Before we start talking about Squarespace or Wordpress or your particular web stack, it’s important to understand the structure of the Giving Form code.
All the examples in this lesson, and many more, are documented at funraise.org/developers.
First, grab the form code from inside Funraise’s platform.
From the side menu in Funraise, click Giving Forms and select a form to open its profile. At the top of the form profile, click Publish. Here you’ll find the embed code elements.
There are two variations of the form:
Start by copying the Funraise Aware Code and place this inside your <head> element on your page. This code enables Funraise features on your website. Only load this once per page. We recommend that you place this globally so that it’s available on each page.
Back in Funraise, copy the Form Configuration Code... This code loads a particular form on your page. In most cases, you’ll place this in your page <head> element, especially if this is a Giving Form you’ll want to load on multiple pages. Make sure the Form Configuration Code is inserted below the Funraise Aware Script.
Finally, copy the Form Button Code.... You can edit the design of the button from here, but most likely you’ll use your own css classes to match your site’s brand identity.
The button code must be placed in the page <body> below the other form elements. This code is just an HTML button element that is targeting a particular form.
As mentioned, you might want to have this button use your site’s styles, so we can remove the inline styles… and add your own class if you prefer.
Now we have a custom donation button on our page that opens our form. Nice. Next up, let’s talk about how you can further configure your form with edits to the form code.
For now, let’s look at two easy examples.
Let’s say you want to create an additional button on our donation page to highlight a monthly donation. To do that, add another button targeting the same form and add an attribute to open the form with a monthly frequency.

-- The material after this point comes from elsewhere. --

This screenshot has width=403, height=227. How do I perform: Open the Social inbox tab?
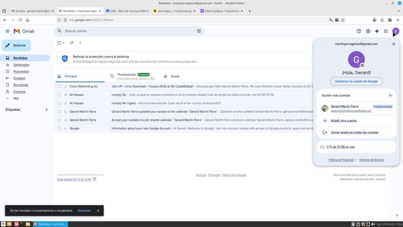(x=175, y=76)
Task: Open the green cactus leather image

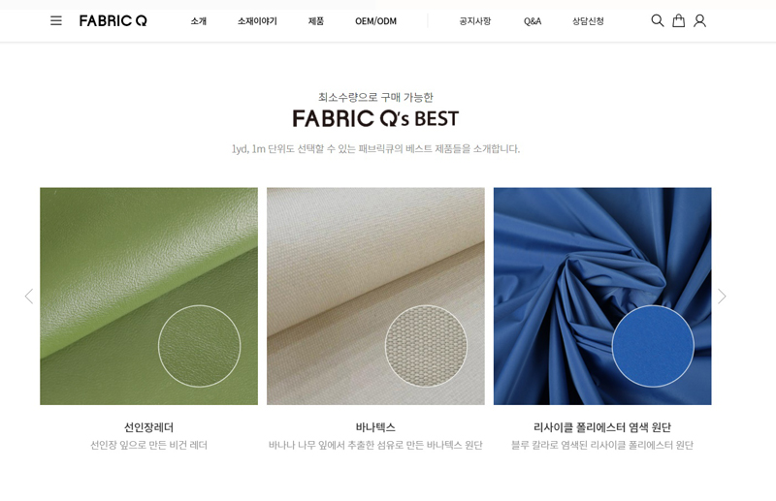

Now, there are two buttons, one for a one-time donation and another for a monthly donation. The monthly button opens the form with the frequency field defaulted to monthly.
We recommend highlighting a monthly donation option like this on your donation pages.
Another common example is launching the form with specific donation amounts—this is a very effective option. If you want to add four buttons with different amounts just add and customize an amount attribute for each button.
For example, let’s add buttons for $50... $150... $500... and $2000.
Now our donation page has four suggested donation amounts. This layout places the donation experience front and center and invites visitors to interact with the page. When a donor clicks the $500 button, the form will default to $500. Easy.
And… this is just the tip of the iceberg when it comes to on-page form code configurations.
Giving Forms can be embedded on most CMS platforms including Squarespace and WordPress. In this example we’ll use Squarespace because it’s a popular platform used by nonprofit organizations, aaaand it’s a great platform to showcase best practices.
We’ll add a donation form to a Squarespace page that’s already been drafted. This page looks like our code example, but it was built using the standard Squarespace editor.
First, copy the Funraise Aware Code… paste it into the Header Code Injection of your Squarespace site. You can access your Squarespace code injections from Settings… Advanced… Code Injection.
Placing the Funraise Aware Code in your site Header ensures that it’s loaded on all your pages.
Next, copy and paste the Form Configuration Code and place it below the Funraise Aware Code. In most cases, you should place your form configuration code in the Header Code Injection as well, especially if this is a general form that will be opened from multiple pages.
Copy the Button Code from Funraise… In the Squarespace page editor, add a new code block into the layout. Place the button code here. After saving this, you’ll have a donation button that opens your form.
For a final example, and because we highly recommend highlighting a monthly donation option, let’s add another content block to focus on your monthly donation program… Add another code block and paste the button code again, then add an attribute to this button to default the frequency field to monthly… Finally, with a few quick spacing and layout adjustments, you’ve got a user-friendly and engaging donation page.